Problem statement
Pictures aside, reproduce exactly and only the lines from the one containing "Task: Open the wrench repair hexagon icon" through the end of the records.

Saved entries
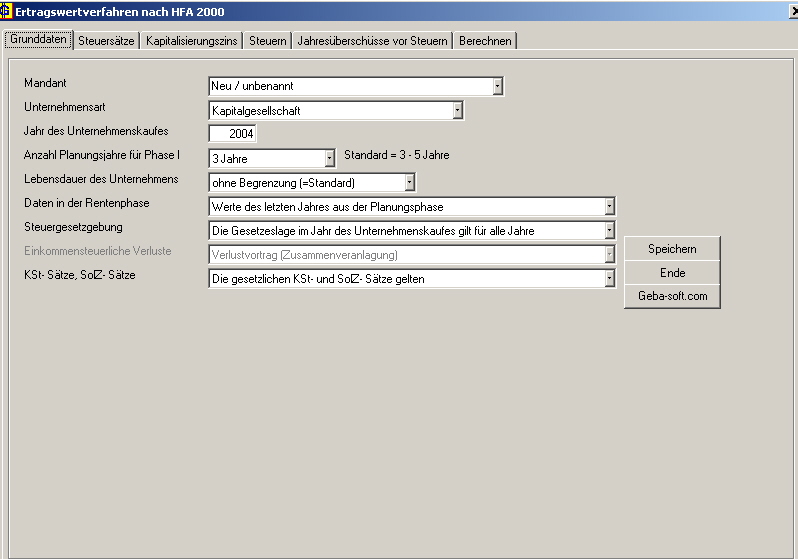Switch to the Steuersätze tab
Image resolution: width=798 pixels, height=559 pixels.
tap(107, 41)
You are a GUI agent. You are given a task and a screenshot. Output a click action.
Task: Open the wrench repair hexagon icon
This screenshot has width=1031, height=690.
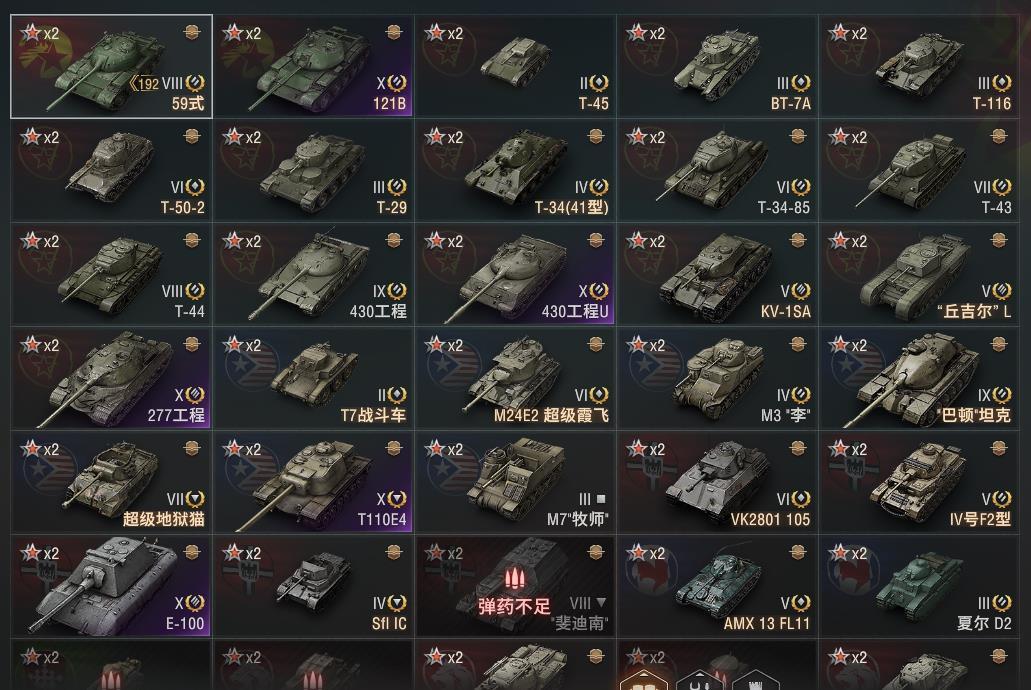pyautogui.click(x=700, y=681)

Problem solution
Task: Open the wrench repair hexagon icon
This screenshot has width=1031, height=690.
pyautogui.click(x=700, y=681)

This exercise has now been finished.